■ **What you will do**: Pictures in the data should be dropped; transcribe exactly the lines from the one that has "Screen dimensions: 1372x874" through the one that has "The width and".
==========
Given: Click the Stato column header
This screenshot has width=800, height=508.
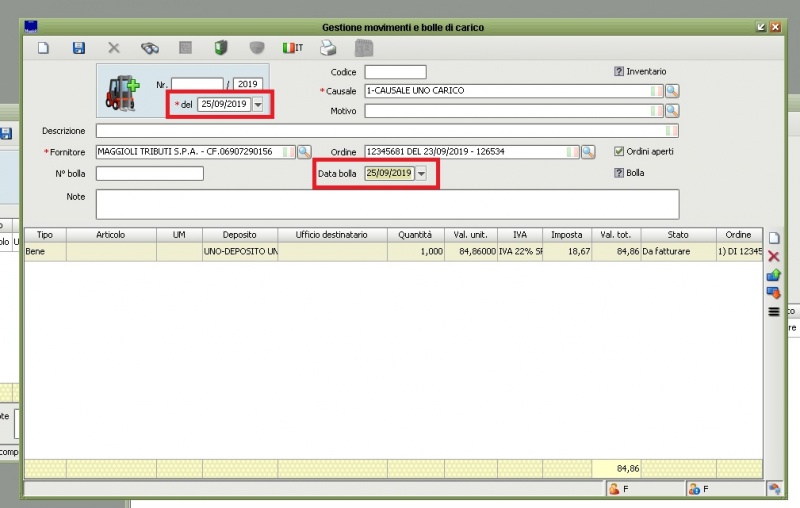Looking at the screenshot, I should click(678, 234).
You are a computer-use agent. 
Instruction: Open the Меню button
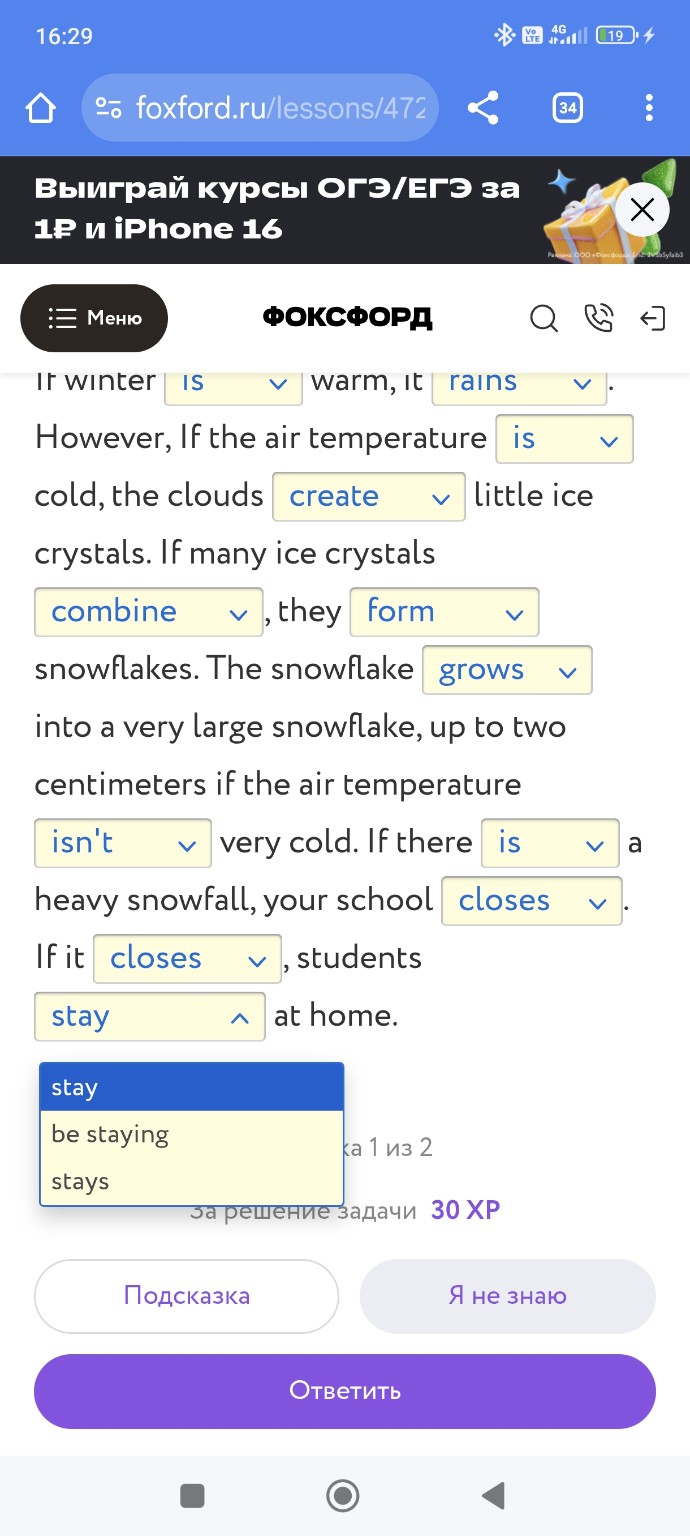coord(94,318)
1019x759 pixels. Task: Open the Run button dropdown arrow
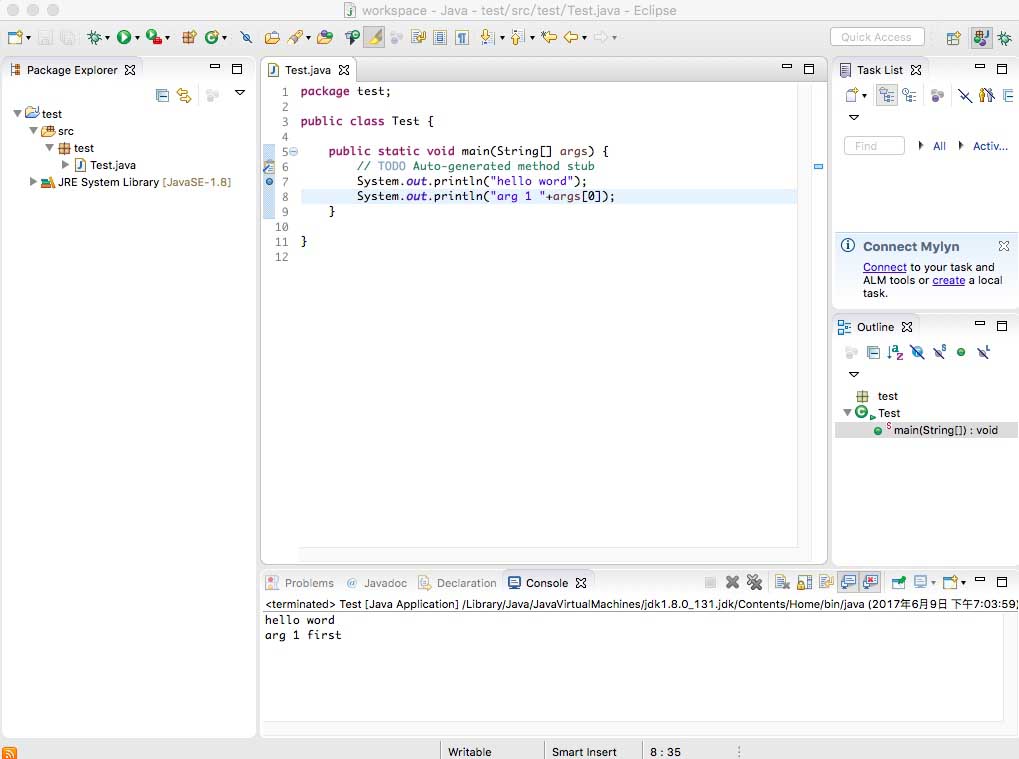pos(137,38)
==========
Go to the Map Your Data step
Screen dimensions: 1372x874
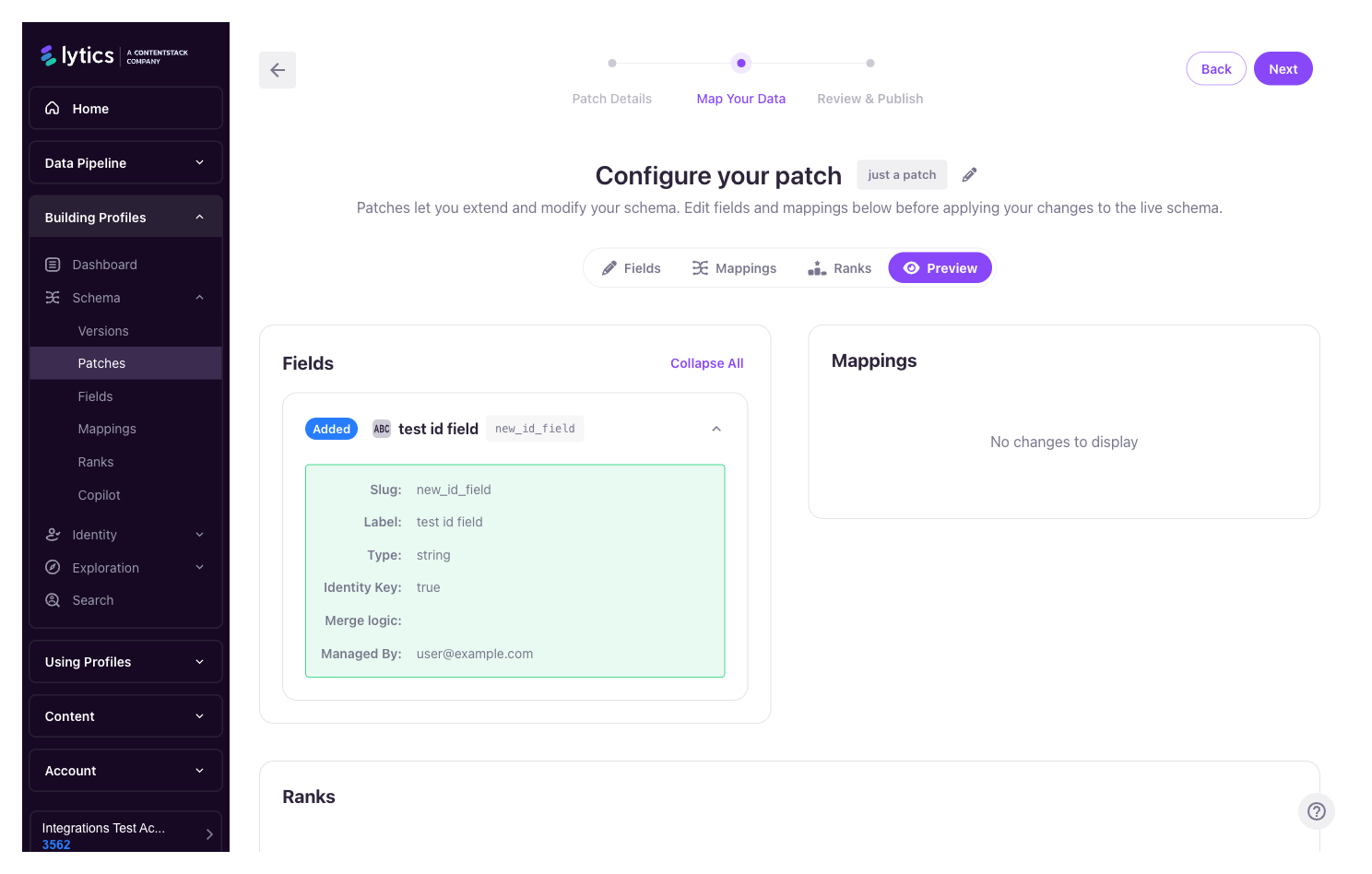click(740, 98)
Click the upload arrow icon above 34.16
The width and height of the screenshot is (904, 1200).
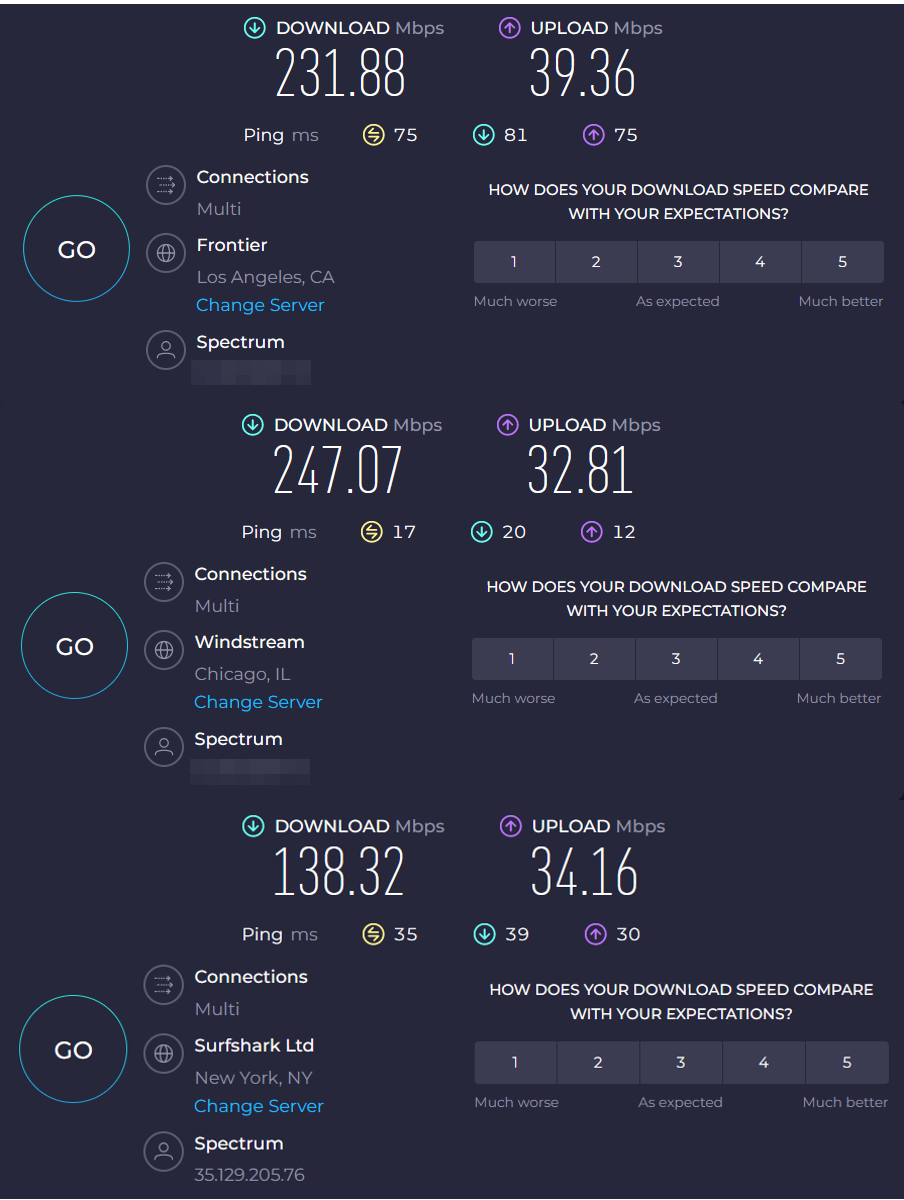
==========
■ **Completed task**:
Screen dimensions: 1372x874
click(740, 98)
Click the upload arrow icon above 34.16
The width and height of the screenshot is (904, 1200).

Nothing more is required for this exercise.